Taxonomic placement is provided by GBIF for the records it serves, based on an automated taxonomical backbone using CoL taxonomy. This attribution, executed at indexing time, was apparently able to locate most of the missing kingdoms, and after this treatment 97.6% of records were served with a kingdom concept even though the publisher might not have done it. Animals were also attributed successfully to other high-level taxon concepts, as only about 2% of the records in the kingdom were left without phylum, 6% were missing class, and less than 1% was not assigned to a family. However, plant and fungal records fared poorly in higher taxonomic levels. Only 23% of plant records were located in the backbone above the order level even though two-thirds (67.3%) had a family name assigned by the attribution procedure. Fungal had even worse attributions, with about one half being attributed family but only 7% order or class (figure 11).
In order to understand the taxonomical structure of the data, a new set of attributions was attempted by validating records against the CoL database and other databases (see Methods), followed by a series of manual parsing and checks against taxonomical literature to correct misspelling, wrong taxon attributions, etc., based in provided families and taxon names for species. Approximately 287,000 distinct taxon strings existed in the dataset, which were reduced to 182,000 strings belonging to 3838 families. These families were manually attributed to higher taxonomical levels to remove the nulls in the taxon fields and therefore examine the taxonomical distribution of the dataset.

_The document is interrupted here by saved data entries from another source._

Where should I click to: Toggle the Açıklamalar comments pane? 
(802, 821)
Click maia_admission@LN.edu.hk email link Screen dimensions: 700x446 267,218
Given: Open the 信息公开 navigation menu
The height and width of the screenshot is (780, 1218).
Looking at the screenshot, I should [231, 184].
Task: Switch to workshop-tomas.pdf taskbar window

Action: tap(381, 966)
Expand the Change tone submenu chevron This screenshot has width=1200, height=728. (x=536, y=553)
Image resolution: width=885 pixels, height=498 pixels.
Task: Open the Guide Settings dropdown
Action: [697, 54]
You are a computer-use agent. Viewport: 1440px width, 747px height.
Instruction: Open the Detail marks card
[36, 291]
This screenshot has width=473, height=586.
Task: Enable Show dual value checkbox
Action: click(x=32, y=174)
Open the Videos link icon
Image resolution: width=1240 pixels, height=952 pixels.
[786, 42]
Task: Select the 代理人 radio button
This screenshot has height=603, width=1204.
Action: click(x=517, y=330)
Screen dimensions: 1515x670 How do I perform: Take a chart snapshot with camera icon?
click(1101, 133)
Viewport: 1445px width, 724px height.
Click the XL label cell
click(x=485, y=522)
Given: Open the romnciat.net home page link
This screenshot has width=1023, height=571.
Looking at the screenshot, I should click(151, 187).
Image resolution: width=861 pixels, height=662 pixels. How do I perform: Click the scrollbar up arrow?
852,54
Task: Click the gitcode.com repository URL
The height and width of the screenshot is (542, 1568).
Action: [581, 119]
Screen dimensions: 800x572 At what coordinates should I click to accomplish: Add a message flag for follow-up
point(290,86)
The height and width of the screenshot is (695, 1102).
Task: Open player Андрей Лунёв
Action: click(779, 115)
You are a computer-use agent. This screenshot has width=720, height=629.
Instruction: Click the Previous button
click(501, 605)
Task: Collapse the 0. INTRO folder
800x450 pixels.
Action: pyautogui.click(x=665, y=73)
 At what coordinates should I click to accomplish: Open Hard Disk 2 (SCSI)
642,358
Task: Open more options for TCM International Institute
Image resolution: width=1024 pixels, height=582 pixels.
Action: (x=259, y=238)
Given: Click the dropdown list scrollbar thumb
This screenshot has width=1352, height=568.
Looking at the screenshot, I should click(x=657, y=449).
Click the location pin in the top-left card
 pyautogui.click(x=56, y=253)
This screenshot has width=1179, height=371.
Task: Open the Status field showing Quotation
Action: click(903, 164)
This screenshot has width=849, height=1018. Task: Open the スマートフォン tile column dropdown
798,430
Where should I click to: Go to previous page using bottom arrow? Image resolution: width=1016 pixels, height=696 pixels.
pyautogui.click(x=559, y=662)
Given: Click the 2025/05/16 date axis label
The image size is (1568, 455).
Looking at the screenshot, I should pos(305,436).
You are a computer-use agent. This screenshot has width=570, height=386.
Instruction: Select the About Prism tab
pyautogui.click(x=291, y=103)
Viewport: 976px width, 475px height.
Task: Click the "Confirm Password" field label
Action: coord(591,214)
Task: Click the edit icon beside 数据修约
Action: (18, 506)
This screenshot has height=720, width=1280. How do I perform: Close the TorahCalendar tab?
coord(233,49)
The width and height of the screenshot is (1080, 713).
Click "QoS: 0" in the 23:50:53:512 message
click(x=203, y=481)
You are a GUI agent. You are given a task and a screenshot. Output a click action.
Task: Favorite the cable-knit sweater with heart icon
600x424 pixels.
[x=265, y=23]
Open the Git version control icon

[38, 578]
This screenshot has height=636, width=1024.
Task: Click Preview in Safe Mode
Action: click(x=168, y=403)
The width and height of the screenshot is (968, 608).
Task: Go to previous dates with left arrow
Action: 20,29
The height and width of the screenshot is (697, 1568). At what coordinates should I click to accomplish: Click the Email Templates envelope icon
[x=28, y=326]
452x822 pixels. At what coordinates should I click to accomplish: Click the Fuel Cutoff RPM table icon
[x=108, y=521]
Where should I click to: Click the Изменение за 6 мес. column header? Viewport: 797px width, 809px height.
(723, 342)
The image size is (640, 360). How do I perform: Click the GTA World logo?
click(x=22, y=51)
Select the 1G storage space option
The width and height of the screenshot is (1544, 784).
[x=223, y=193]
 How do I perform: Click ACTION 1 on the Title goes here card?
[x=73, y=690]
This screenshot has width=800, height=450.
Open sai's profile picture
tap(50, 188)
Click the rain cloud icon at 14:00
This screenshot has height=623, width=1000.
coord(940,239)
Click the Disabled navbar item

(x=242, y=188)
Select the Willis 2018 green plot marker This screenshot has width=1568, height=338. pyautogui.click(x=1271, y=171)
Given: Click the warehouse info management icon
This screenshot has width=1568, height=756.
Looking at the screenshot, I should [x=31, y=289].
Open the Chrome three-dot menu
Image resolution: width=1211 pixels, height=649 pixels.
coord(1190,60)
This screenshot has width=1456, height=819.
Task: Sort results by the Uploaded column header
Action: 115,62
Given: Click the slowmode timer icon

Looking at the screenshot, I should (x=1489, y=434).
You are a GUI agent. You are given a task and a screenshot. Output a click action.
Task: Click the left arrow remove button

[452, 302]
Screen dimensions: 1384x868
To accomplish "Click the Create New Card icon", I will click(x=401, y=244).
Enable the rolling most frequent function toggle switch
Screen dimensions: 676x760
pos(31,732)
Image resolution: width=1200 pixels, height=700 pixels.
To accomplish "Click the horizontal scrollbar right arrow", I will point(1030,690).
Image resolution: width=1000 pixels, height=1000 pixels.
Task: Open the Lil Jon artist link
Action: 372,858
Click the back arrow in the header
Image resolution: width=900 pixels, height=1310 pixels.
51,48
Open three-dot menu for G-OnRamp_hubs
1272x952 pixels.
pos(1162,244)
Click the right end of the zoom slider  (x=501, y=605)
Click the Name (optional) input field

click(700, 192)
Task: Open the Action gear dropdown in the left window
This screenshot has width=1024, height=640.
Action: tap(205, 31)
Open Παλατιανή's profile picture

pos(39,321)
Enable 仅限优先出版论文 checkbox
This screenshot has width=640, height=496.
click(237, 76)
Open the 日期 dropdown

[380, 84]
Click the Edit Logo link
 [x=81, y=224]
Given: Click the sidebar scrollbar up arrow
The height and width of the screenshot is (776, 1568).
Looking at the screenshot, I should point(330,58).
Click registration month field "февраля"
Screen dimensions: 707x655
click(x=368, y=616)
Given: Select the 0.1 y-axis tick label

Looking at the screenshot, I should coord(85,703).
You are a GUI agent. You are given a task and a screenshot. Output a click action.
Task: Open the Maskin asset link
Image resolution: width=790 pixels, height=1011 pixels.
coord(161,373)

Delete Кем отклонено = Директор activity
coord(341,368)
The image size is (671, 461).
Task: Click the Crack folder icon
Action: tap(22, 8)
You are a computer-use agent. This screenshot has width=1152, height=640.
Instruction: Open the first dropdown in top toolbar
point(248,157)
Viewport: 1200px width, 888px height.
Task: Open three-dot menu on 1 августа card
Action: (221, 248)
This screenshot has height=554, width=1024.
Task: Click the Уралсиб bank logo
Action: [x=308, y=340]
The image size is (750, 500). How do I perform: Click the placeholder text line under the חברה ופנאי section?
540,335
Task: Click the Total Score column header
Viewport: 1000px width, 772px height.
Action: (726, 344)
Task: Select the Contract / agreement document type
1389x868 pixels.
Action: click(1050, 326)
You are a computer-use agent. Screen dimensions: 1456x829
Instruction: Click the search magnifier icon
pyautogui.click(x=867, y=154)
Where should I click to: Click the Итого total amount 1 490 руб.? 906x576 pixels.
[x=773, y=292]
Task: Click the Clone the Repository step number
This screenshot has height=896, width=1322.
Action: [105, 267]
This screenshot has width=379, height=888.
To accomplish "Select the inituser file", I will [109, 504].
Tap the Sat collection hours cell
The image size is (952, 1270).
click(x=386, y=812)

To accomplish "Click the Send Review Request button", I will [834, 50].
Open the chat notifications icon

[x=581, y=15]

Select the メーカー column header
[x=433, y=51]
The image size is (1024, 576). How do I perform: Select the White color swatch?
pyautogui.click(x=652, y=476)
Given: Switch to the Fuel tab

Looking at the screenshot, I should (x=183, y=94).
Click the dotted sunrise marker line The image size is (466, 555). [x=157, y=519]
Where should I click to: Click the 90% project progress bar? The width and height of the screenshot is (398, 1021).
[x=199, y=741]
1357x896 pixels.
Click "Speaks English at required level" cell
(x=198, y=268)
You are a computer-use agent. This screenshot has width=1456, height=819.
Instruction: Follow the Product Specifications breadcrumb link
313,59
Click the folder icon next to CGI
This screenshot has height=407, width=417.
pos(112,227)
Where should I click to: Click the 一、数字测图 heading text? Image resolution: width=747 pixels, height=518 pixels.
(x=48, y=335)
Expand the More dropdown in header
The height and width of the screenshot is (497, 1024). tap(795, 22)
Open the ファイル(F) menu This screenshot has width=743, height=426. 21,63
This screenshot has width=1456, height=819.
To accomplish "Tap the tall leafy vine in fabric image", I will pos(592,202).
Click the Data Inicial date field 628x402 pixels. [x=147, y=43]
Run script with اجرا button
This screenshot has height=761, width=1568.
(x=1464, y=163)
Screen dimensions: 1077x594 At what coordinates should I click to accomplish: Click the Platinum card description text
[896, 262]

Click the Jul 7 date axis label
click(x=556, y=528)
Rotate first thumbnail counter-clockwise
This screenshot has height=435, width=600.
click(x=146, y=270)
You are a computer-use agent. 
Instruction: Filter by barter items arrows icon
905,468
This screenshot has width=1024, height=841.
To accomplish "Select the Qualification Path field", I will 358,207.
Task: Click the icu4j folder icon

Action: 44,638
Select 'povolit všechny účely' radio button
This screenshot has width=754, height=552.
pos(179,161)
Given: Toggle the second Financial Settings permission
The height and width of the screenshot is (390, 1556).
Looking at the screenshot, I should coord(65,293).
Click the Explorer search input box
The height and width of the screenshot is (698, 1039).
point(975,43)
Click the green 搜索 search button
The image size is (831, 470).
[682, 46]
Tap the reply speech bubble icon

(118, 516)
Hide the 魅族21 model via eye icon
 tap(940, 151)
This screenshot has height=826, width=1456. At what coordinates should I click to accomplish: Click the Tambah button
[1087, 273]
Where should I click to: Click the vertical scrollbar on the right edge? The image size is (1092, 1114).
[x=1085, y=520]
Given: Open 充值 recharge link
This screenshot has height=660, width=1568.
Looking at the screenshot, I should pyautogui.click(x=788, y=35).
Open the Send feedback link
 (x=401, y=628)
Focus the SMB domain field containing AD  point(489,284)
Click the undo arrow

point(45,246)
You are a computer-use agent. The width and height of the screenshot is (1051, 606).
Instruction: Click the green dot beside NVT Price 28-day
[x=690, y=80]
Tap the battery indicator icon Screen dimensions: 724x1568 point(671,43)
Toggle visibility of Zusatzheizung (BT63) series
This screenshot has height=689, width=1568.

Most records published through the GBIF.ES Hosting Service corresponded to species of plants (69.6%). About one quarter (26.0%) were animals, and 3.6% fungi. Other kingdoms accounted for the remaining 0.8%. Among plants, Poales, Asterales, and Fabales were the best represented orders, while passerine birds were the most recorded (figure 12). The distribution treemap shows a database dominated by Angiosperms and Vertebrates; together they represented almost 83% of all records. Among fungi, both Basidiomycota and Ascomycota were very similarly represented.
The number of records seemed to be approximately proportional to the number of different taxon strings used by the publishers to refer them. The color density of the treemap is proportional to the log of the number of different strings identifying the taxon, where the string was constructed from the kingdom, phylum/division, class, order, family, and species name in each record. Asterales was a particularly rich plant order as compared to others, while the coleopteran and hymenopteran insects and perciform fish were among the richer animal orders.
Discussion
Metadata
As of June 2011, GBIF.ES was the tenth largest data publisher in the entire GBIF Network, and indeed the largest data publisher among the Spanish and Portuguese participants, representing almost 1.8% of the total volume of GBIF records. Its largest data set – the ‘Anthos’ Plant Information System – was the thirty fifth largest data resource among 12,712 data resources. By January 2012, large data networks, mainly bird observations, had also been indexed and GBIF.ES became the 14th publisher, accounting for 1.6% of the total volume. Among the data-publishing GBIF nodes, GBIF.ES is currently eight in terms of volume.
Many basic PBD-related fields such as country, year or kingdom are largely complete. However, finer details such as geographical coordinates and especially fully-qualified dates are often missing. 20 collections show no record with completely qualified dates while the records of 43 resources lack coordinates. Such data-deficient resources might be hard to improve, at least harder than those partially complete, since they could represent sampling campaigns with no associated georeferencing, or perhaps second-hand data.
Although such “incomplete” records may be fit for certain purposes [33], such uses are also limited. For instance, time-related information that is not dependent on the period of the year (i.e., inter-annual distribution changes) may not need exact dates, and are therefore fit for that particular use while they may be unfit to observe, for example, changes in migration start patterns. Time-dependent problems may be inherent to the digitization process, that is exact dates not recorded, or be introduced because of interpretation, parsing, or date treatment problems at compile time [41].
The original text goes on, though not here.